When differentiating the colour hue of lightbulbs the unit of measurement you need to look out for is the kelvins (usually symbolised using a K). The general rule is, the lower the kelvins, the warmer the light. Those looking for a bulb that is warm and low-lit should aim for a kelvin range between 2400–2700K. To achieve a low-lit tone also look for something with lower lumens.
When visiting any hardware or lighting store the most common lighting types you will stumble across are warm white, day white and cool white. Each of these types of light will give your living space a different ambience and look. If your rooms have a more rustic look, warm lighting is perfect for giving your interiors a cozy and comforting feel. Warm light is also great for bringing out colours on the warmer side of the colour palette—yellows, reds and darker oranges in particular are often brought to the forefront. This type of lighting is works well at highlighting the timber accents of your furniture or floorboards. The Laura Ashley look above is a good example of warm lighting being used to highlight some of the quaint country elements of this cottage-like design.
When buying a warm white light you should be looking at a bulb that is between 2700–3000K.
Natural White/ Day White
Bulbs labelled as natural white or day white are the best shades to choose if you would like to emulate real natural light in your rooms. These bulbs work well when paired with white walls and pastel hues by creating a calming and tranquil look to your living space. This type of lighting also gives rooms a fresher look and more energetic feel. Day white lighting works well in kitchens, bathrooms and garages. In terms of colours, this type of lighting is great at highlighting silver accessories while complementing soft pinks, blues and yellows. When choosing between a bulb labelled as natural white or day white it is best to match the bulb with the hero colour of the room. Natural white is slightly on the warmer side so it looks better when paired with a soft yellow or pink. Day white has a cooler hue which can be paired with a soft blue or light green for a refreshing effect.
When buying a natural white/day white bulb you should be looking at a bulb that is between 4000–5000K.
Cool white is the brightest of all the bulb types and sometimes get a bad rap for being perceived as too clinical.

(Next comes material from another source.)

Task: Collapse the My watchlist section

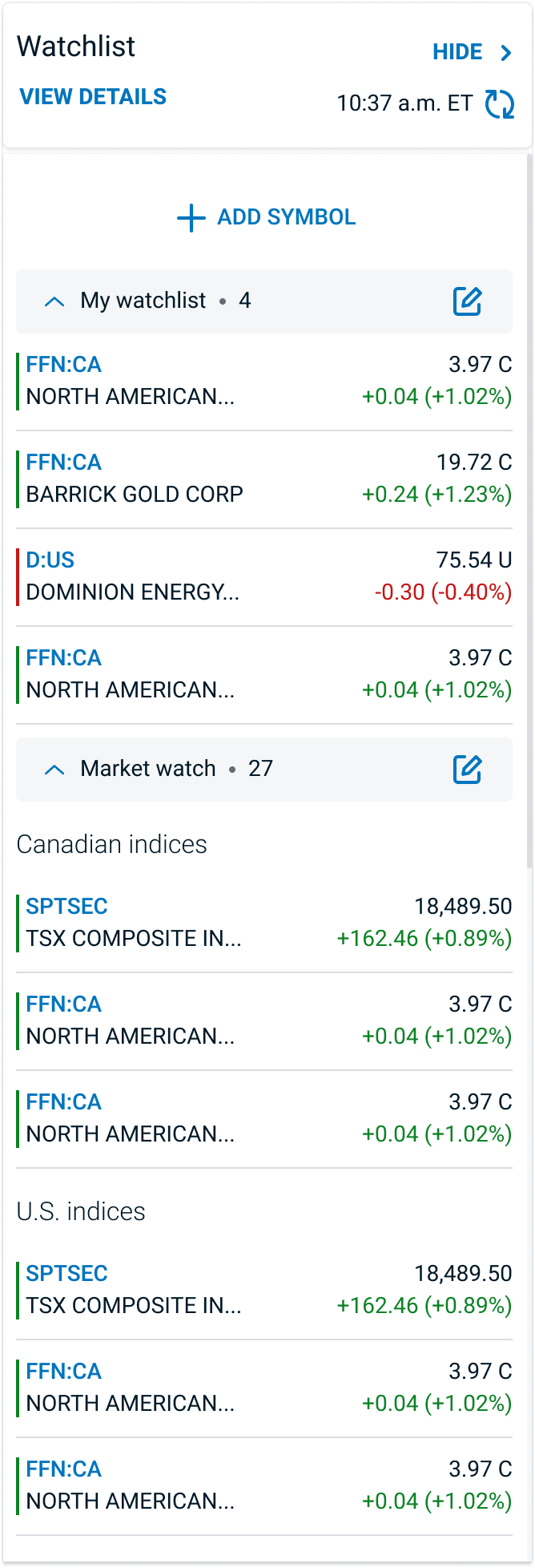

However when used with the right colours it can create a space that looks fresh while adding that element of practicality. To avoid your interiors looking like a hospital, cool white should be used with shades of grey or in some instances white. If you are pairing this type of light with white it is best to break up the room with a lot of block colours like fuchsia, black, bright orange or accessories with different shades of blue. This will stop your interior from looking clinical and will balance out the blueish white tone of the light.
Cool lighting is known to increase productivity and is often used in office environments. When using cool white light in the home it is best used in bathrooms, basements, kitchens, offices and areas that do not receive much natural light. It can give these areas new life and can increase visibility for tasks like cooking, make up application and reading.
When buying a cool white light you should be looking at a bulb that is between 5000–6000K.